WHAT IS NEEDED :: Transcribe the following entries word for word; no picture is to appear in the copy.

(GIVEN DATA Opens)

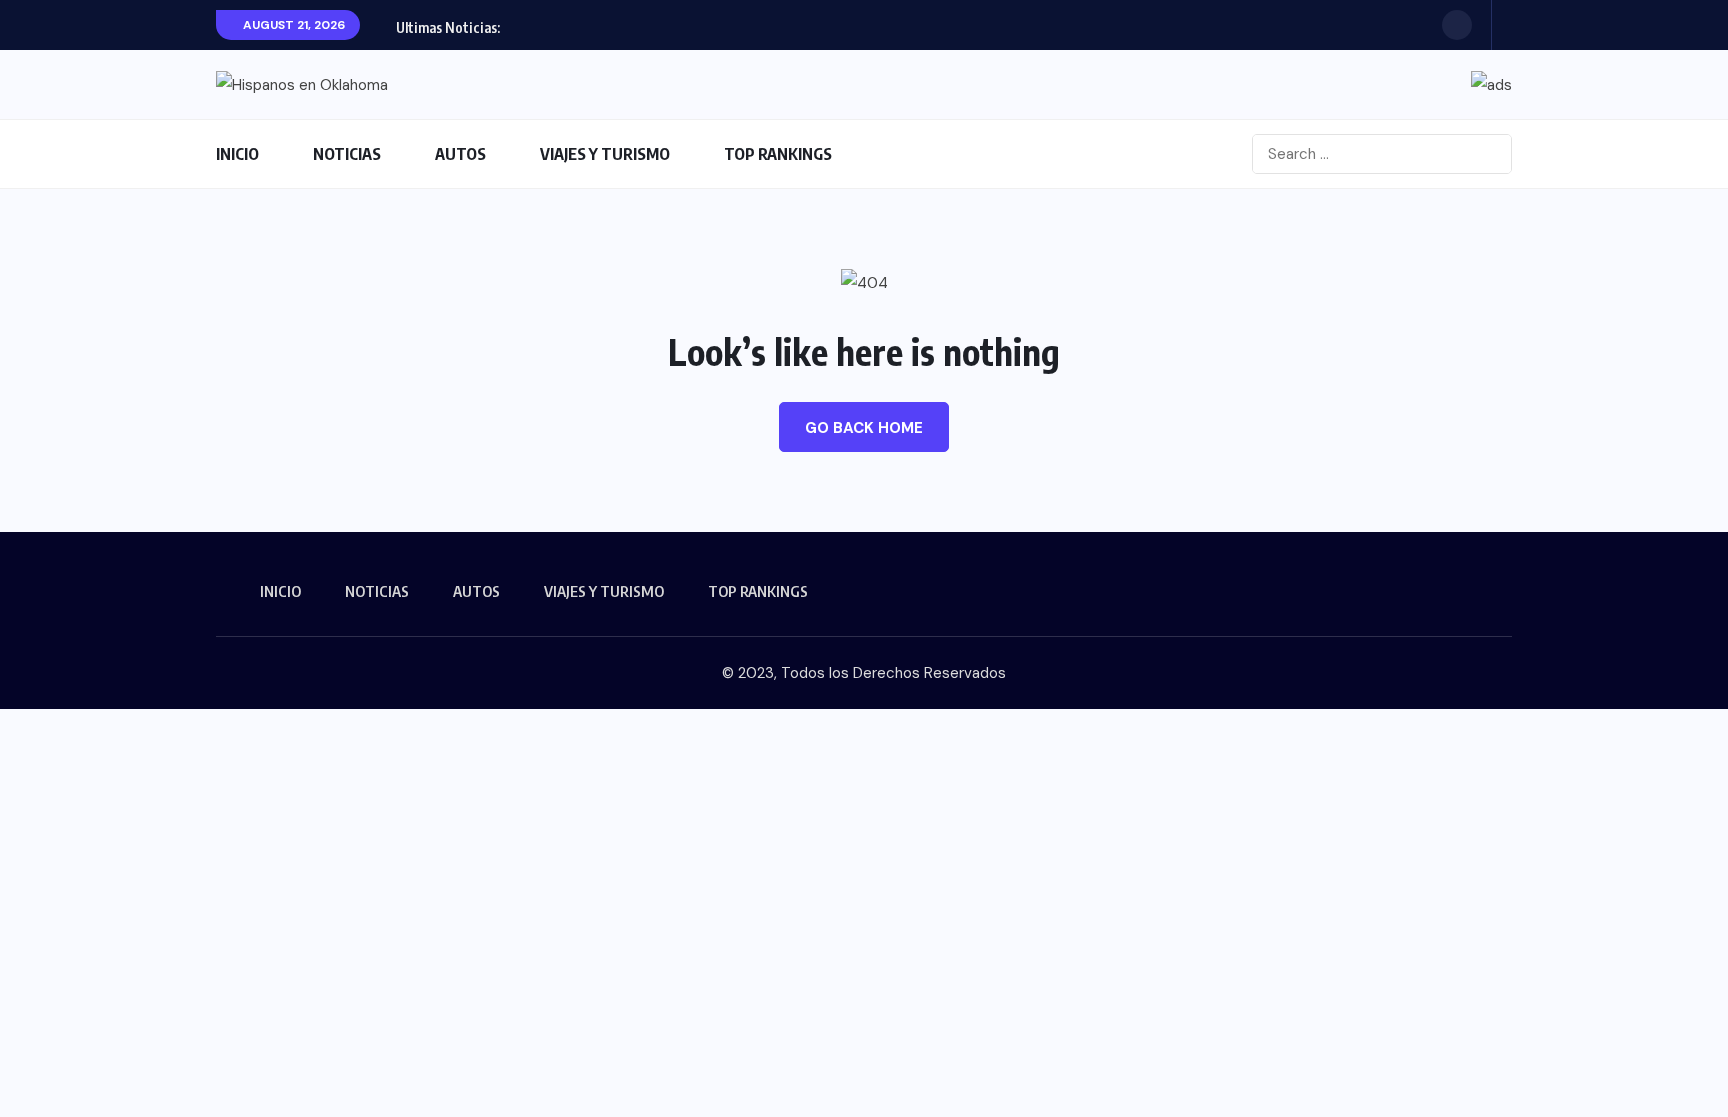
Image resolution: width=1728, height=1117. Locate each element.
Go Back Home (864, 428)
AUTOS (460, 154)
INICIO (237, 154)
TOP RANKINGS (778, 154)
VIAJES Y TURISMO (605, 154)
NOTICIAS (347, 154)
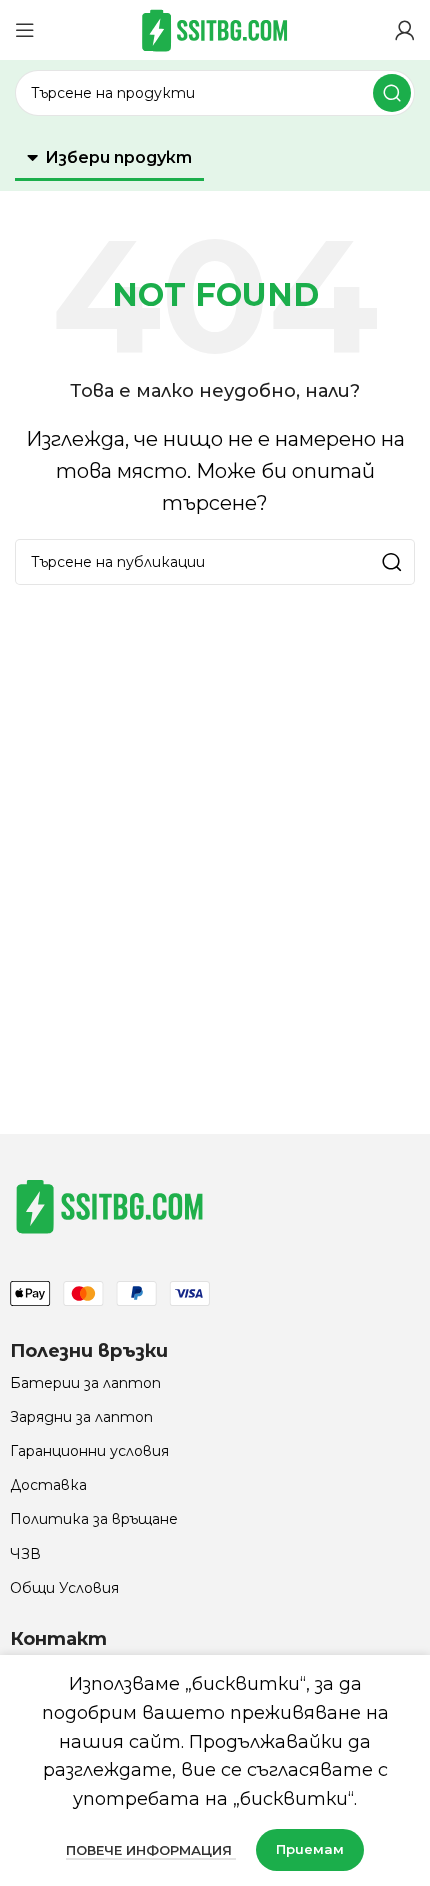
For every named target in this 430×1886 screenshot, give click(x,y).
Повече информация (151, 1850)
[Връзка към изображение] (110, 1205)
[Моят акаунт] (405, 30)
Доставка (48, 1485)
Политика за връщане (94, 1519)
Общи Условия (64, 1588)
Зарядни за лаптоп (81, 1417)
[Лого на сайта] (215, 29)
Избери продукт (118, 157)
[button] (109, 158)
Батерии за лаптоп (85, 1383)
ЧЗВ (25, 1554)
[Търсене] (392, 93)
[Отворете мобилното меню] (25, 30)
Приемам (310, 1849)
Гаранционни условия (89, 1451)
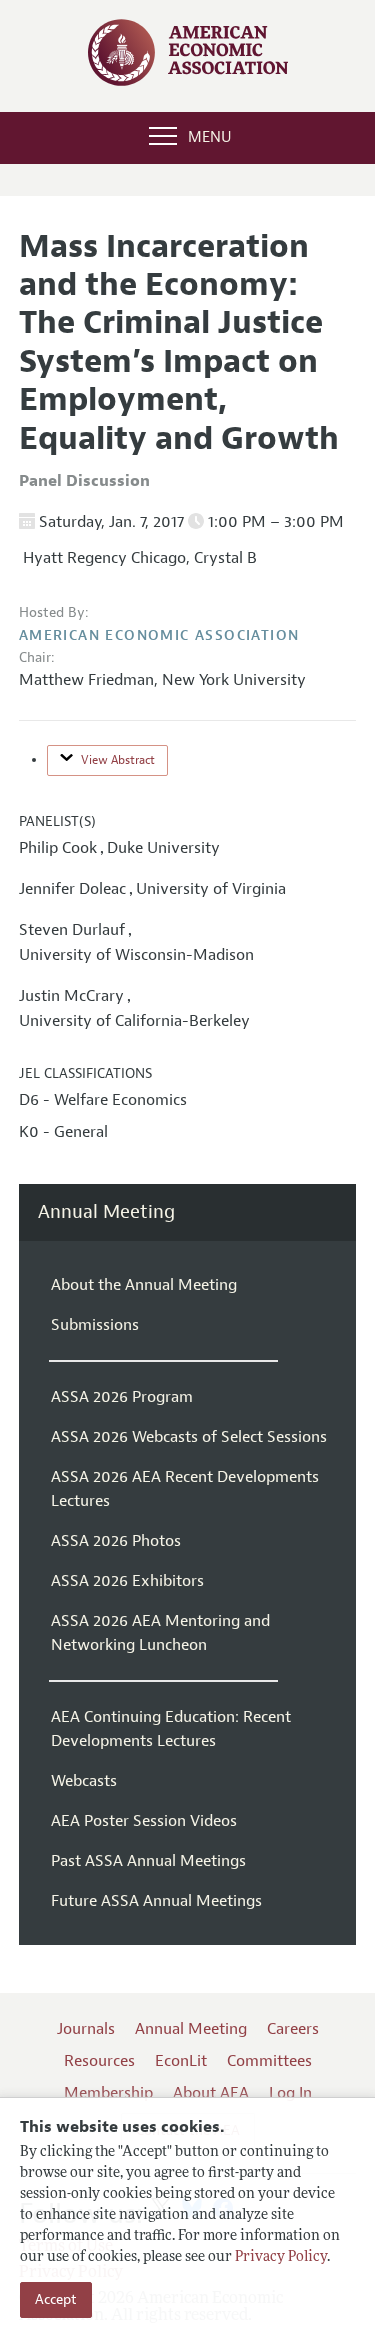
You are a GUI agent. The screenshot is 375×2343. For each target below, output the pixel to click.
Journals (86, 2029)
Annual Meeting (106, 1212)
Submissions (95, 1325)
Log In (290, 2093)
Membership (108, 2093)
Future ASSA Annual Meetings (156, 1901)
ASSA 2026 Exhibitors (127, 1581)
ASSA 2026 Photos (116, 1541)
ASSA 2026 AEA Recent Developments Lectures (185, 1489)
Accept (56, 2299)
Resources (99, 2061)
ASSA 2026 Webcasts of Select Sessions (189, 1437)
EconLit (181, 2061)
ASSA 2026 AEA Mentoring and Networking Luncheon (160, 1633)
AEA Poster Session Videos (144, 1821)
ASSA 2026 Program (122, 1397)
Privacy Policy (281, 2257)
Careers (293, 2029)
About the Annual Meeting (144, 1285)
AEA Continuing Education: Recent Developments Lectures (171, 1729)
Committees (269, 2061)
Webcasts (84, 1781)
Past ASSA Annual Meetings (148, 1861)
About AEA (211, 2093)
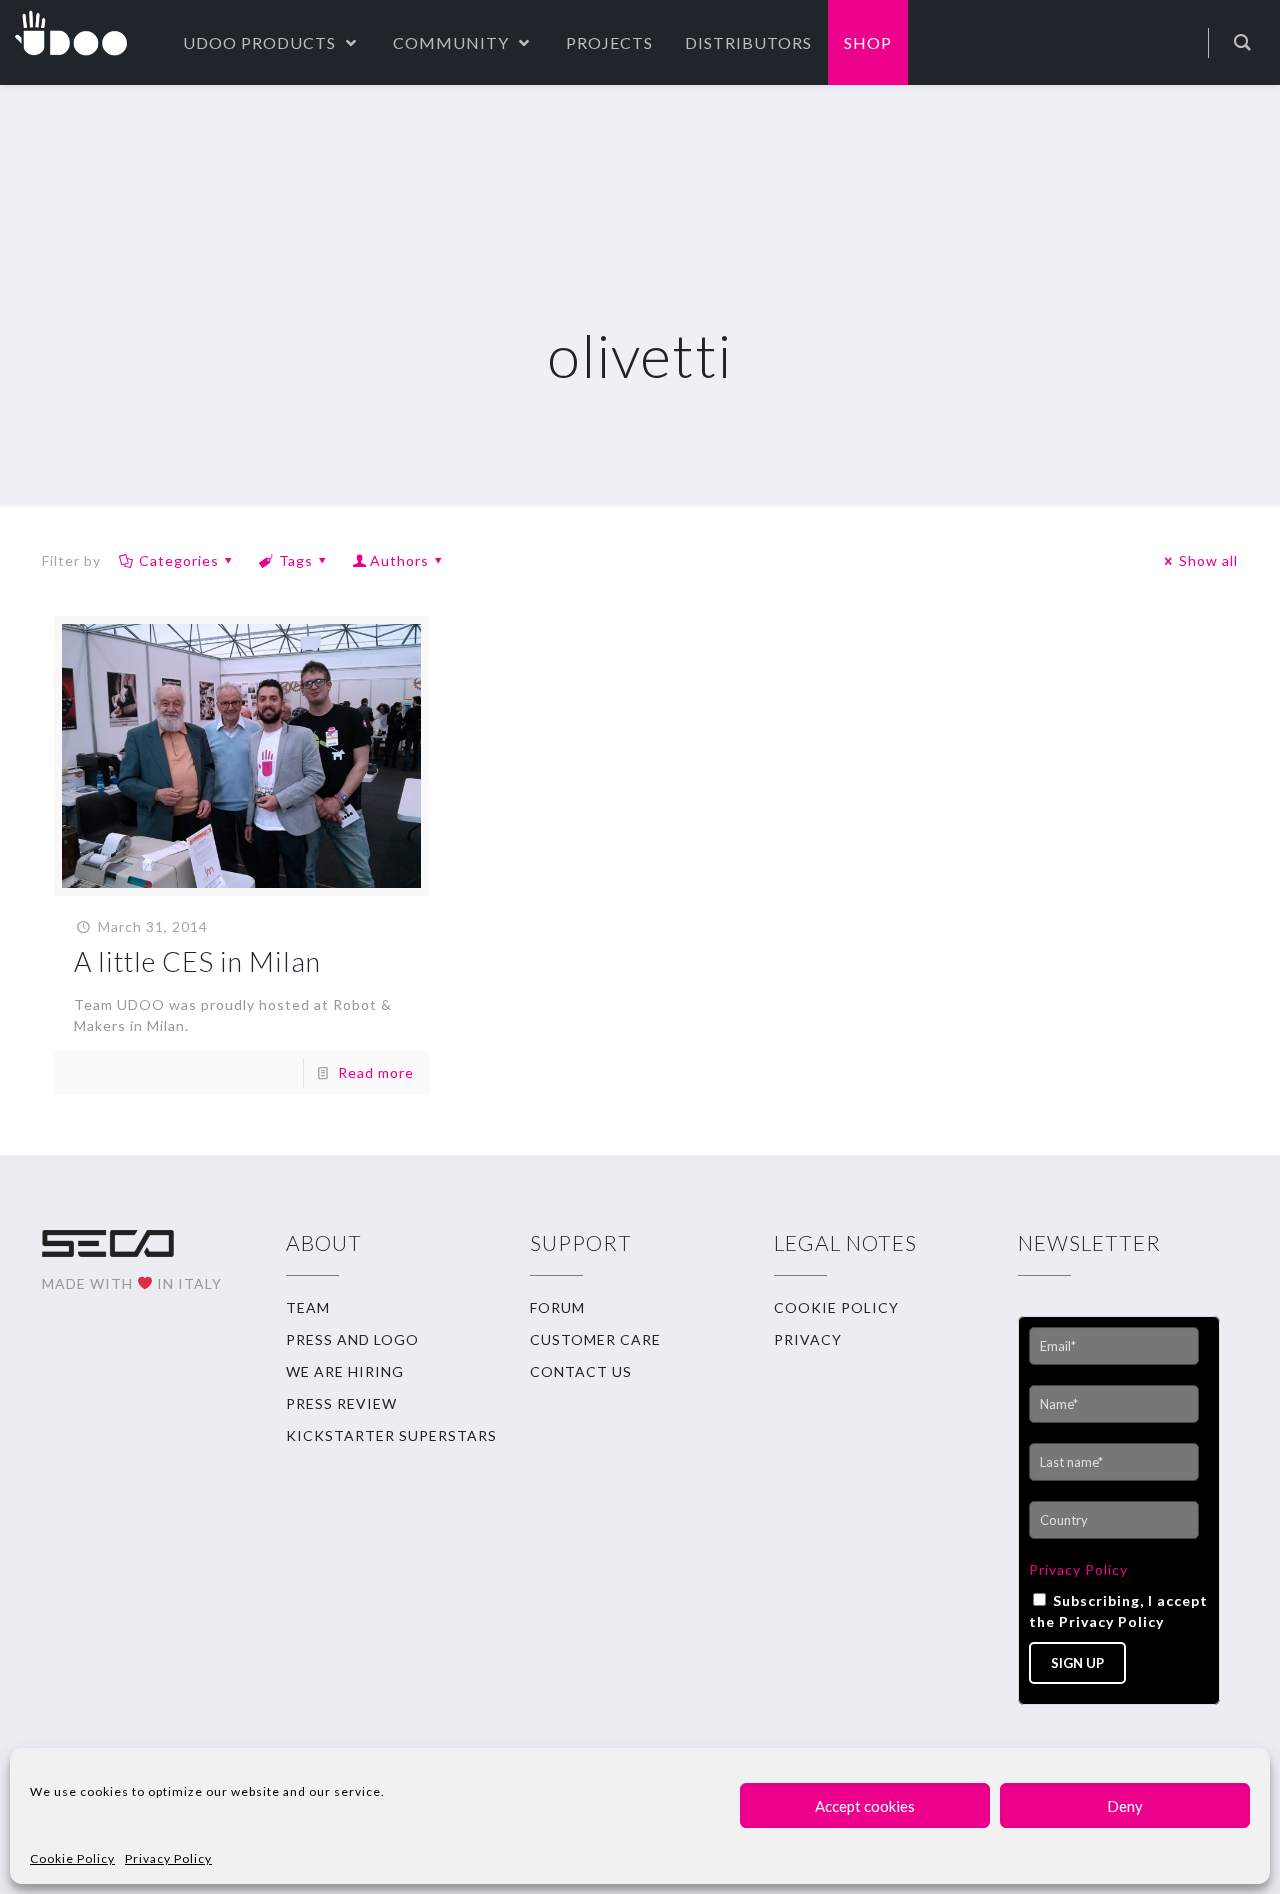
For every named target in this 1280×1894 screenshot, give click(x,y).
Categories (179, 560)
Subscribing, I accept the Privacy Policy (1118, 1611)
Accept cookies (865, 1806)
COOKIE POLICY (836, 1307)
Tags (296, 560)
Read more (376, 1072)
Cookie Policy (72, 1858)
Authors (399, 560)
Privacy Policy (168, 1858)
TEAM (308, 1307)
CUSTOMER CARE (595, 1339)
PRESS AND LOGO (352, 1339)
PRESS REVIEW (341, 1403)
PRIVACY (808, 1339)
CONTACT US (581, 1371)
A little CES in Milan (197, 961)
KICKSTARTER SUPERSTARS (391, 1435)
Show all (1208, 560)
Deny (1125, 1806)
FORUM (557, 1307)
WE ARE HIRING (345, 1371)
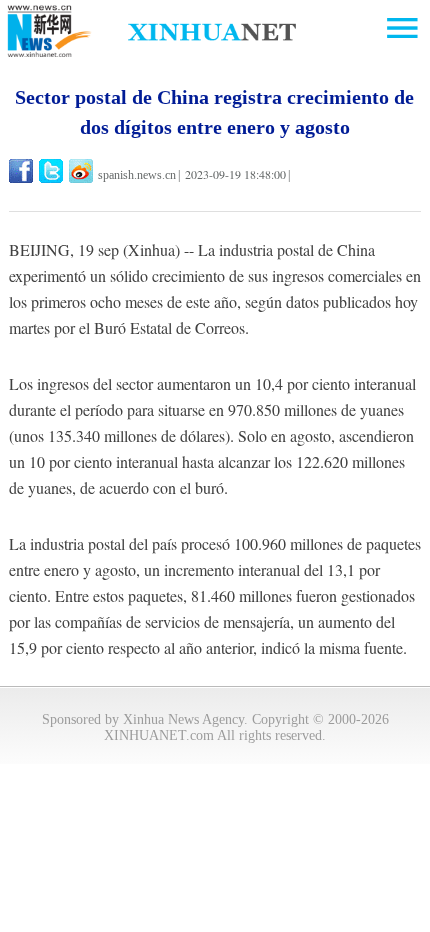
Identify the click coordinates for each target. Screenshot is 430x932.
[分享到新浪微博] (82, 171)
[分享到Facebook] (22, 171)
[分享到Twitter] (52, 171)
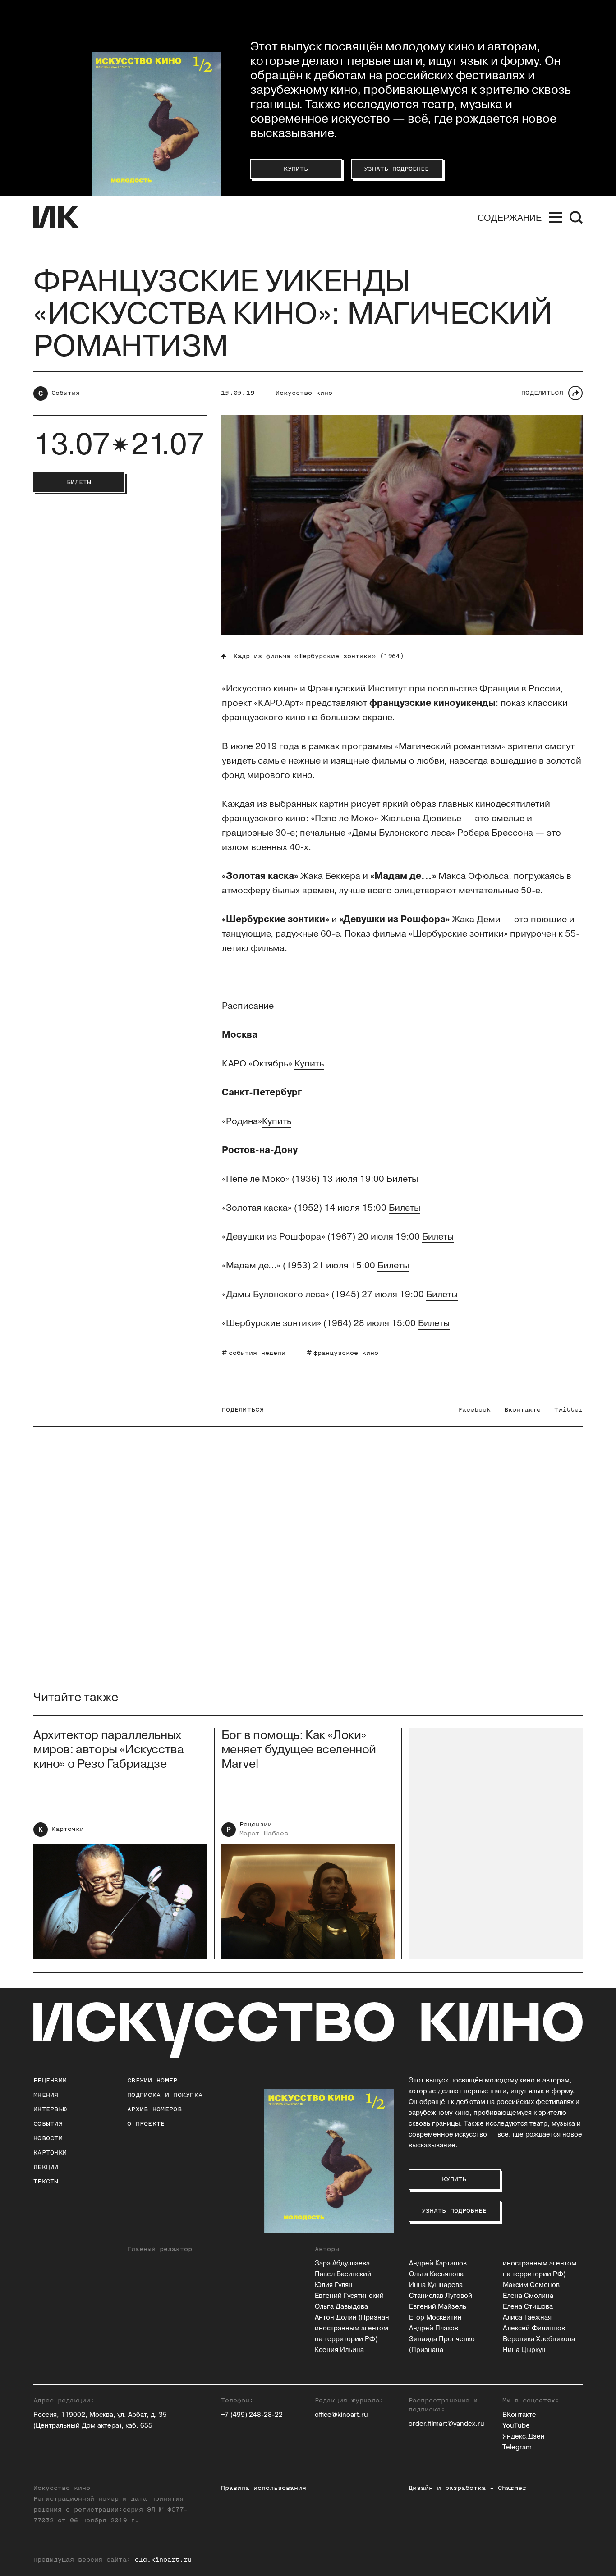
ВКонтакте (519, 2415)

(GIVEN DATA Closes)

EXERCISE OUTPUT ::
Image resolution: width=1728, height=1117. Locate each element.
Go Back Home (864, 428)
AUTOS (460, 154)
INICIO (237, 154)
TOP RANKINGS (778, 154)
VIAJES Y TURISMO (605, 154)
NOTICIAS (347, 154)
For every named target in this 430×1886 screenshot, give click(x,y).
Повече информация (151, 1850)
[Връзка към изображение] (110, 1205)
[Моят акаунт] (405, 30)
Доставка (48, 1485)
Политика за връщане (94, 1519)
Общи Условия (64, 1588)
Зарядни за лаптоп (81, 1417)
[Лого на сайта] (215, 29)
Избери продукт (118, 157)
[button] (109, 158)
Батерии за лаптоп (85, 1383)
ЧЗВ (25, 1554)
[Търсене] (392, 93)
[Отворете мобилното меню] (25, 30)
Приемам (310, 1849)
Гаранционни условия (89, 1451)
You are a GUI agent. The screenshot is 375×2343. For each target below, output the pixel to click.
Journals (86, 2029)
Annual Meeting (106, 1212)
Submissions (95, 1325)
Log In (290, 2093)
Membership (108, 2093)
Future ASSA Annual Meetings (156, 1901)
ASSA 2026 Exhibitors (127, 1581)
ASSA 2026 Photos (116, 1541)
ASSA 2026 AEA Recent Developments Lectures (185, 1489)
Accept (56, 2299)
Resources (99, 2061)
ASSA 2026 Webcasts of Select Sessions (189, 1437)
EconLit (181, 2061)
ASSA 2026 AEA Mentoring and Networking Luncheon (160, 1633)
AEA Poster Session Videos (144, 1821)
ASSA 2026 Program (122, 1397)
Privacy Policy (281, 2257)
Careers (293, 2029)
About the Annual Meeting (144, 1285)
AEA Continuing Education: Recent Developments Lectures (171, 1729)
Committees (269, 2061)
Webcasts (84, 1781)
Past ASSA Annual Meetings (148, 1861)
About AEA (211, 2093)
For every named target in this 1280×1894 screenshot, give click(x,y).
Categories (179, 560)
Subscribing, I accept the Privacy Policy (1118, 1611)
Accept cookies (865, 1806)
COOKIE POLICY (836, 1307)
Tags (296, 560)
Read more (376, 1072)
Cookie Policy (72, 1858)
Authors (399, 560)
Privacy Policy (168, 1858)
TEAM (308, 1307)
CUSTOMER CARE (595, 1339)
PRESS AND LOGO (352, 1339)
PRESS REVIEW (341, 1403)
PRIVACY (808, 1339)
CONTACT US (581, 1371)
A little CES in Milan (197, 961)
KICKSTARTER SUPERSTARS (391, 1435)
Show all (1208, 560)
Deny (1125, 1806)
FORUM (557, 1307)
WE ARE HIRING (345, 1371)
Identify the click coordinates for each target. Screenshot is 430x932.
[分享到新浪微博] (82, 171)
[分享到Facebook] (22, 171)
[分享到Twitter] (52, 171)
ВКонтакте (519, 2415)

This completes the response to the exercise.